Records to process:

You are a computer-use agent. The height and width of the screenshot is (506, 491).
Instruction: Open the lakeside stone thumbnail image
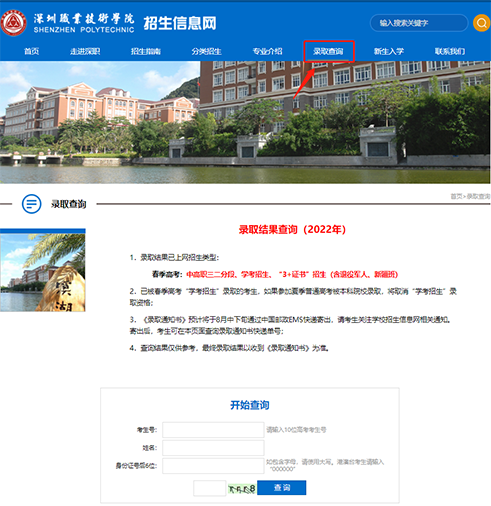[43, 270]
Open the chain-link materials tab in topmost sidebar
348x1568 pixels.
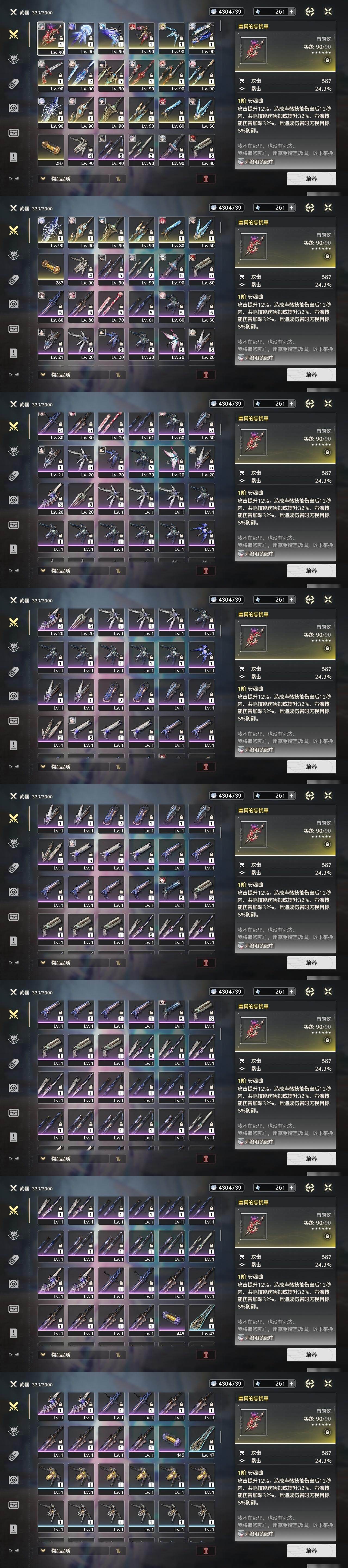click(x=13, y=84)
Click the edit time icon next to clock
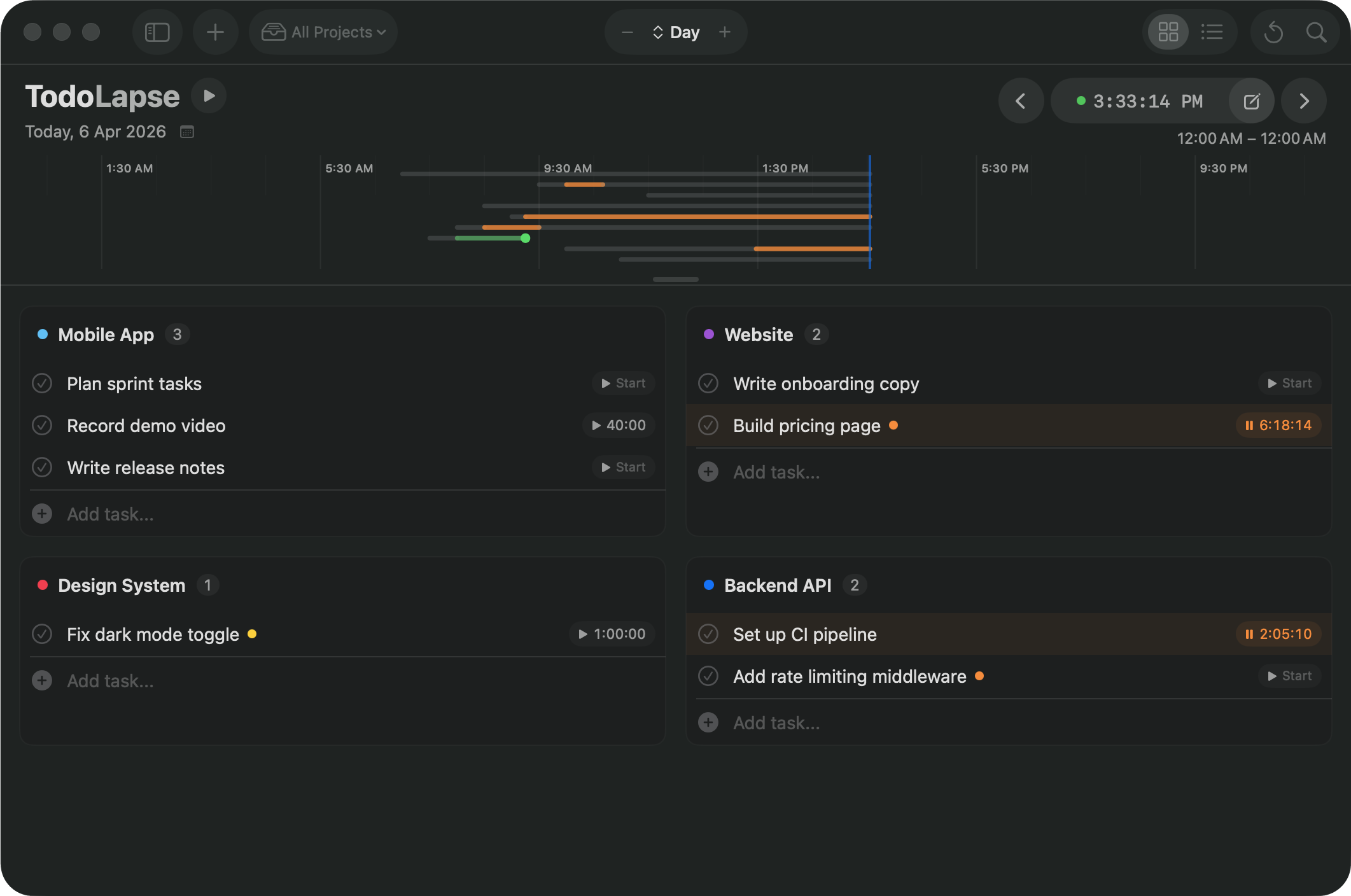 point(1251,101)
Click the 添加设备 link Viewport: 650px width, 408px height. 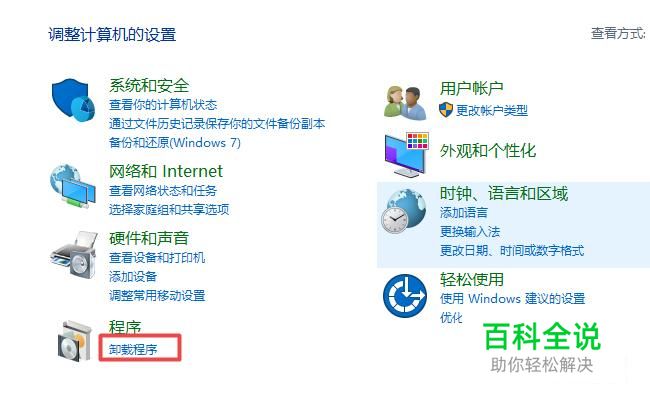133,277
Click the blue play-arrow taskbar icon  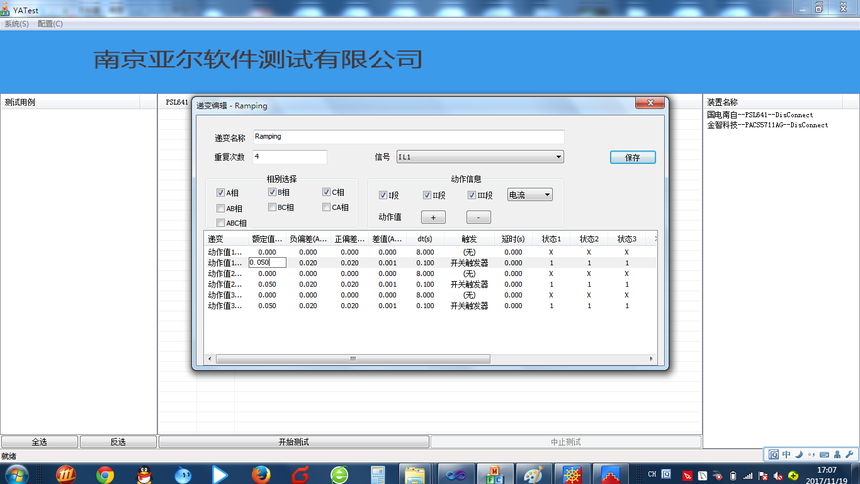(x=222, y=474)
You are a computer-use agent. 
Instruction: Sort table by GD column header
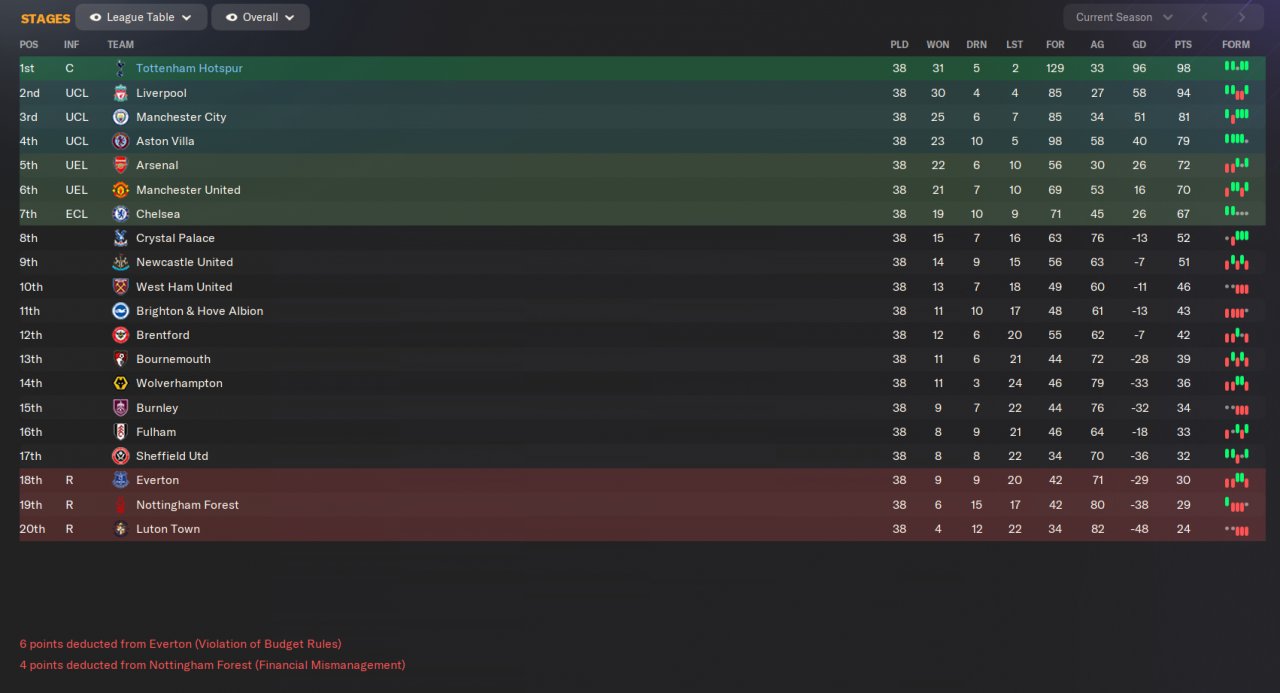pos(1139,44)
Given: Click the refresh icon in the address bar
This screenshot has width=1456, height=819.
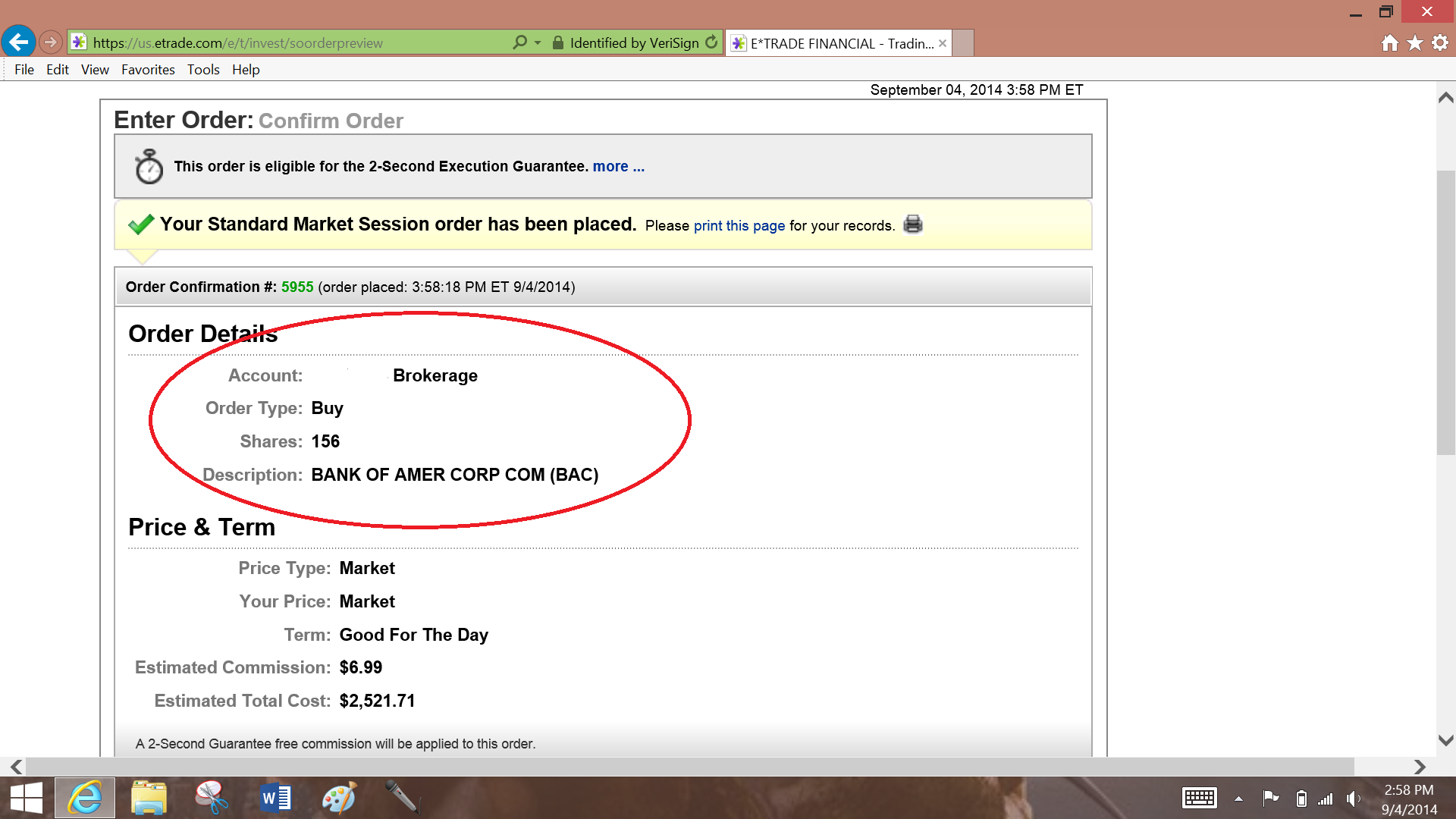Looking at the screenshot, I should click(711, 42).
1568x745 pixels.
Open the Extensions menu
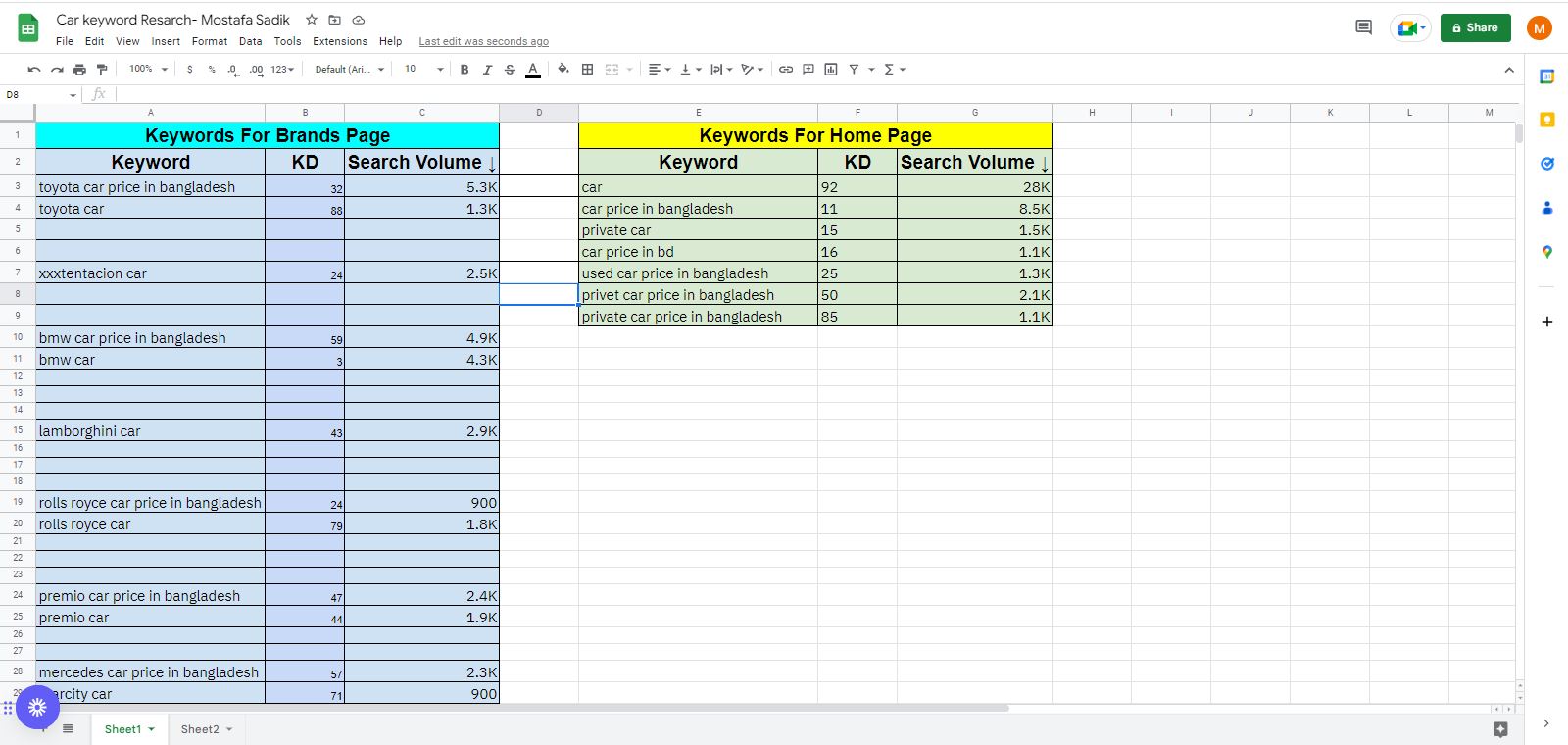[x=339, y=41]
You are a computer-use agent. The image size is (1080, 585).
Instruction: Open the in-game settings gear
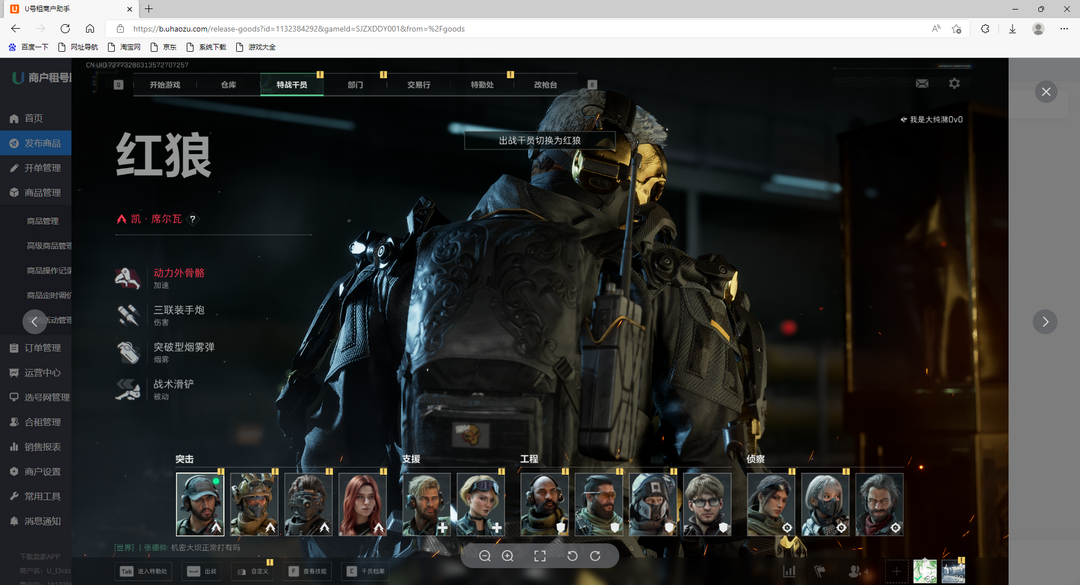click(954, 84)
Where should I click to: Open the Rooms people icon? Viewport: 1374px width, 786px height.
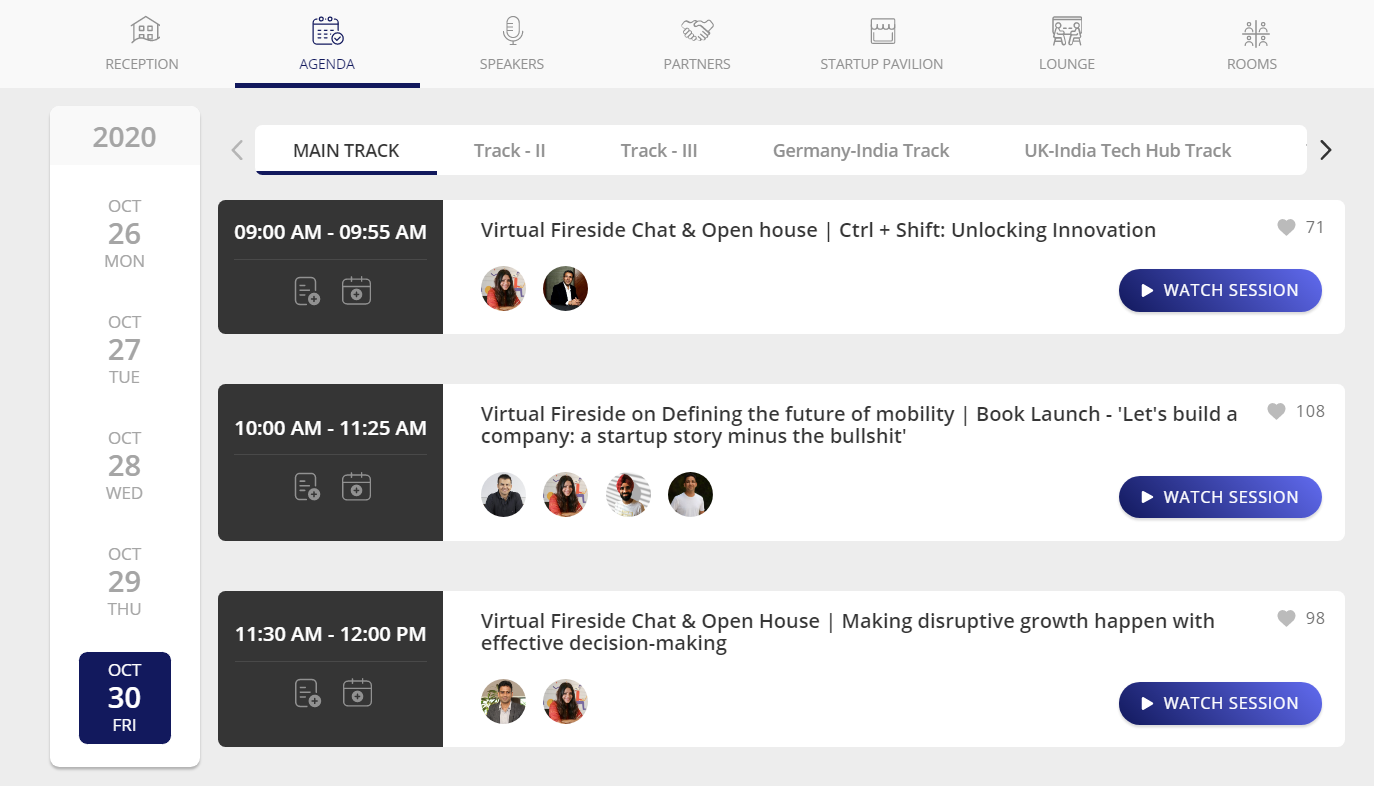(1256, 33)
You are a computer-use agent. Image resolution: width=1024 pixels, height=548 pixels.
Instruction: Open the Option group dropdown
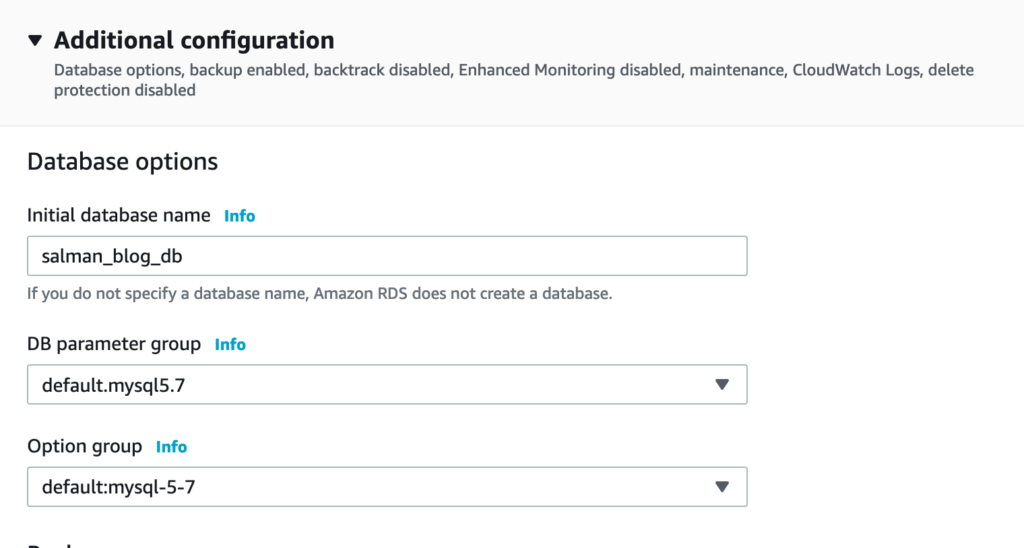tap(387, 487)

Task instructions:
Pull out every line of the entries above that contains the string "pixels", and copy each one in full.

Written reply:
348x1568 pixels.
1568x745 pixels.
You are a computer-use agent. Image resolution: width=1024 pixels, height=548 pixels.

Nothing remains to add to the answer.